### INFORMATION PROVIDED ###
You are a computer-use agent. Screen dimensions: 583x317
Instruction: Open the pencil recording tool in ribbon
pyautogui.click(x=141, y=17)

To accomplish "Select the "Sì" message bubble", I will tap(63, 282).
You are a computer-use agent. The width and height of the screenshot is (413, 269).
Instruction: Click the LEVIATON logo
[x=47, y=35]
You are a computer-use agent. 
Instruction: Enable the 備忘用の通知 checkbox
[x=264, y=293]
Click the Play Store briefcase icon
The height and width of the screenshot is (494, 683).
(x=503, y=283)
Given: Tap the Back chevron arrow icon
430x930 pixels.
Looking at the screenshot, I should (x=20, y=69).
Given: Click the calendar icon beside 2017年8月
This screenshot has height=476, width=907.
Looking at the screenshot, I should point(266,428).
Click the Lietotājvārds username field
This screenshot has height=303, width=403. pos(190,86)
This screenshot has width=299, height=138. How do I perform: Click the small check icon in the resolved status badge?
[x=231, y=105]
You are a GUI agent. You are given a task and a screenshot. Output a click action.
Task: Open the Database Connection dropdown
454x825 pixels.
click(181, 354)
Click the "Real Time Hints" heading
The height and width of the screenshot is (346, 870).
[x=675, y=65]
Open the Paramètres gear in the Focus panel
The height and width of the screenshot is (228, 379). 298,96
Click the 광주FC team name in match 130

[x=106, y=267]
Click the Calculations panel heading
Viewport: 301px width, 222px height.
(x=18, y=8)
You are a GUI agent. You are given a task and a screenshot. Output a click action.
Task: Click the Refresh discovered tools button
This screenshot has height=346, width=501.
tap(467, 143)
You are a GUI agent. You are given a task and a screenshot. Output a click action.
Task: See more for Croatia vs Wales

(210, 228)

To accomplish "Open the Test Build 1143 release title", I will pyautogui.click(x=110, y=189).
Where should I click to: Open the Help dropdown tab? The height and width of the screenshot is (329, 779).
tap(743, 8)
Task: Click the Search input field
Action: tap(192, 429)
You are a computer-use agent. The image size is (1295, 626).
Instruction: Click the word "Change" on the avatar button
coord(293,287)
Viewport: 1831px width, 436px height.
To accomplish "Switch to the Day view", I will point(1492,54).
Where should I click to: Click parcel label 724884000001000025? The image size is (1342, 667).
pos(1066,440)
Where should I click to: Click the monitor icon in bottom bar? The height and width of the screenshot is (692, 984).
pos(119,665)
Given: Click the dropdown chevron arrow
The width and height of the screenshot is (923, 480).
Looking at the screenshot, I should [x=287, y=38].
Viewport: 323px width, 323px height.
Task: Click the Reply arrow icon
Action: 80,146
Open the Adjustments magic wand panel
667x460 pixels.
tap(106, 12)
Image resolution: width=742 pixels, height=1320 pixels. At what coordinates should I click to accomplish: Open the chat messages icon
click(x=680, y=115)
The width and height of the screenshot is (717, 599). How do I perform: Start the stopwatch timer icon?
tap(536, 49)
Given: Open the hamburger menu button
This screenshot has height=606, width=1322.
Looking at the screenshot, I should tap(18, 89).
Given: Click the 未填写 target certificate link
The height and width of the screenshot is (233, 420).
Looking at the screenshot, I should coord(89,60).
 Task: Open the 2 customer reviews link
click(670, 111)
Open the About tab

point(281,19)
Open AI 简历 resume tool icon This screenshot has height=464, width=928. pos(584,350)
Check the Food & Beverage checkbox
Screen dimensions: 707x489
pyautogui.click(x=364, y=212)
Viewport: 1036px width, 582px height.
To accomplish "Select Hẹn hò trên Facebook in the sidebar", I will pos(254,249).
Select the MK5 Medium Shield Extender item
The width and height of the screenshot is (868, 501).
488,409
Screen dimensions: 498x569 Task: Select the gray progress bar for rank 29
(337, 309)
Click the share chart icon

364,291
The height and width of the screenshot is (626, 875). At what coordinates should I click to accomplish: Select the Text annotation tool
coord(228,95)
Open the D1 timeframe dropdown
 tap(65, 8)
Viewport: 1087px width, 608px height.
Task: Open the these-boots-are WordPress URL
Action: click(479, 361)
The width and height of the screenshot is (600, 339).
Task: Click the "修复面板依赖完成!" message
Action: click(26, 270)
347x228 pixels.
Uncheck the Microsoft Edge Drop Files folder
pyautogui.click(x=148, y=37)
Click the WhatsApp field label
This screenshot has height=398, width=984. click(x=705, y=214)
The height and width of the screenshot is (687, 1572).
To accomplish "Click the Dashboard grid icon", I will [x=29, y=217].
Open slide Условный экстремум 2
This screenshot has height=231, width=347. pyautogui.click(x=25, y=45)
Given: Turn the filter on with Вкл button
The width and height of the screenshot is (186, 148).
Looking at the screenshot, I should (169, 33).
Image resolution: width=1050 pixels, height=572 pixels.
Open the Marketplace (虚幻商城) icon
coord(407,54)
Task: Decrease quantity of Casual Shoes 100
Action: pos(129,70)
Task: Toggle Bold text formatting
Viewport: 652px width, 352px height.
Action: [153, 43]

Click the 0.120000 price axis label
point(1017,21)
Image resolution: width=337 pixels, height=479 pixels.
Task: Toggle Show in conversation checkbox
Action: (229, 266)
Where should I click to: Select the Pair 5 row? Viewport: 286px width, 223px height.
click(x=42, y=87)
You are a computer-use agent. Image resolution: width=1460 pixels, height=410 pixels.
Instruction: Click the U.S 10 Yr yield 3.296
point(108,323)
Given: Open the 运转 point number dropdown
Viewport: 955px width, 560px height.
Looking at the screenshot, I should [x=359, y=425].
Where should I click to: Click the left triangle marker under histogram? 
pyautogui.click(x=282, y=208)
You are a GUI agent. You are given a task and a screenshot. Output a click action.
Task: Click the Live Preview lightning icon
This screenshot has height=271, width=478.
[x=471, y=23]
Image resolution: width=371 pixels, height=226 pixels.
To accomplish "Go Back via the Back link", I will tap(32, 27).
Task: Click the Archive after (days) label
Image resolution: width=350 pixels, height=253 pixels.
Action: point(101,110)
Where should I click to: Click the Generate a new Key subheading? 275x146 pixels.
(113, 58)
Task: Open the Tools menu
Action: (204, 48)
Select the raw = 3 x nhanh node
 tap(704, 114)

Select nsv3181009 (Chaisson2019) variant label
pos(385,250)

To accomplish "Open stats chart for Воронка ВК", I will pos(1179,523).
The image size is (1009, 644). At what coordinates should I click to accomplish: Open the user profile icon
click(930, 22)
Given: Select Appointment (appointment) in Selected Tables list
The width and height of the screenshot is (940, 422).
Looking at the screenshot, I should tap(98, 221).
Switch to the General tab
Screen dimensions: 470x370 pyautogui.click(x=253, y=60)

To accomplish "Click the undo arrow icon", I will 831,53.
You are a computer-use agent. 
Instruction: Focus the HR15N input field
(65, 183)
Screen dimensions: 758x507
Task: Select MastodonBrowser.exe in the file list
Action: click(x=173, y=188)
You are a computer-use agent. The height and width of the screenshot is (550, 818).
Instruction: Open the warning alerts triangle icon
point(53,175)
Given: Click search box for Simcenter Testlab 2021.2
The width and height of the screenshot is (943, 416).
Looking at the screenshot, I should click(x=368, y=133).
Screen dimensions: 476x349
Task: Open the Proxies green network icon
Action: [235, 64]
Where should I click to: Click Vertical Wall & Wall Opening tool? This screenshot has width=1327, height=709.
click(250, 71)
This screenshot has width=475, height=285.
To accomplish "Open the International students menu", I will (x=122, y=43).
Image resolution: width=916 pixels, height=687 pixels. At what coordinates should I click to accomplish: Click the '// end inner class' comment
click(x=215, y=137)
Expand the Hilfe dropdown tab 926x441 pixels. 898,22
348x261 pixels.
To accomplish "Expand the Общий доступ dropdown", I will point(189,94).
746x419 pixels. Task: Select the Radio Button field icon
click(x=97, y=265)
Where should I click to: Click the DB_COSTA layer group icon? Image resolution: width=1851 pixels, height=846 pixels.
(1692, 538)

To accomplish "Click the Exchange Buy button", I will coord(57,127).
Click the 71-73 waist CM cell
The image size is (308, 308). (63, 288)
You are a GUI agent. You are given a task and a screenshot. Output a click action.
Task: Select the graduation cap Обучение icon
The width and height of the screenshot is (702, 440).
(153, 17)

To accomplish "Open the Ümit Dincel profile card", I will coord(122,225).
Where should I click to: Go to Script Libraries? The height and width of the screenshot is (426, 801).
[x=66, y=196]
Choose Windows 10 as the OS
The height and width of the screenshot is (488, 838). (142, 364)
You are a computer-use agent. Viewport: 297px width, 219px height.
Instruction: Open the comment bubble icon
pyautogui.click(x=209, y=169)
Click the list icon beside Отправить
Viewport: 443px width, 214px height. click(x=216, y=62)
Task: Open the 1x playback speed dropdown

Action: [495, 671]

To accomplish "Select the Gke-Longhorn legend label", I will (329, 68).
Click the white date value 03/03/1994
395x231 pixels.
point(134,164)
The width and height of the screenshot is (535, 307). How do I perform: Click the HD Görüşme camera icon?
###
| WHAT TO PRODUCE |
Word for word, please print every line from the beginning of the records to the line bearing "Viewport: 1831px width, 436px height.", counting both ends and stopping there.

| REPLY TO THE EXERCISE |
You are a computer-use agent. Screen dimensions: 583x317
Instruction: Open the pencil recording tool in ribbon
pyautogui.click(x=141, y=17)

To accomplish "Select the "Sì" message bubble", I will tap(63, 282).
You are a computer-use agent. The width and height of the screenshot is (413, 269).
Instruction: Click the LEVIATON logo
[x=47, y=35]
You are a computer-use agent. 
Instruction: Enable the 備忘用の通知 checkbox
[x=264, y=293]
Click the Play Store briefcase icon
The height and width of the screenshot is (494, 683).
(x=503, y=283)
Given: Tap the Back chevron arrow icon
430x930 pixels.
Looking at the screenshot, I should (x=20, y=69).
Given: Click the calendar icon beside 2017年8月
This screenshot has height=476, width=907.
Looking at the screenshot, I should point(266,428).
Click the Lietotājvārds username field
This screenshot has height=303, width=403. pos(190,86)
This screenshot has width=299, height=138. How do I perform: Click the small check icon in the resolved status badge?
[x=231, y=105]
You are a GUI agent. You are given a task and a screenshot. Output a click action.
Task: Open the Database Connection dropdown
454x825 pixels.
click(181, 354)
Click the "Real Time Hints" heading
The height and width of the screenshot is (346, 870).
[x=675, y=65]
Open the Paramètres gear in the Focus panel
The height and width of the screenshot is (228, 379). 298,96
Click the 광주FC team name in match 130

[x=106, y=267]
Click the Calculations panel heading
Viewport: 301px width, 222px height.
(x=18, y=8)
You are a GUI agent. You are given a task and a screenshot. Output a click action.
Task: Click the Refresh discovered tools button
This screenshot has height=346, width=501.
tap(467, 143)
You are a GUI agent. You are given a task and a screenshot. Output a click action.
Task: See more for Croatia vs Wales

(210, 228)

To accomplish "Open the Test Build 1143 release title", I will pyautogui.click(x=110, y=189).
Where should I click to: Open the Help dropdown tab? The height and width of the screenshot is (329, 779).
tap(743, 8)
Task: Click the Search input field
Action: tap(192, 429)
You are a computer-use agent. The image size is (1295, 626).
Instruction: Click the word "Change" on the avatar button
coord(293,287)
Viewport: 1831px width, 436px height.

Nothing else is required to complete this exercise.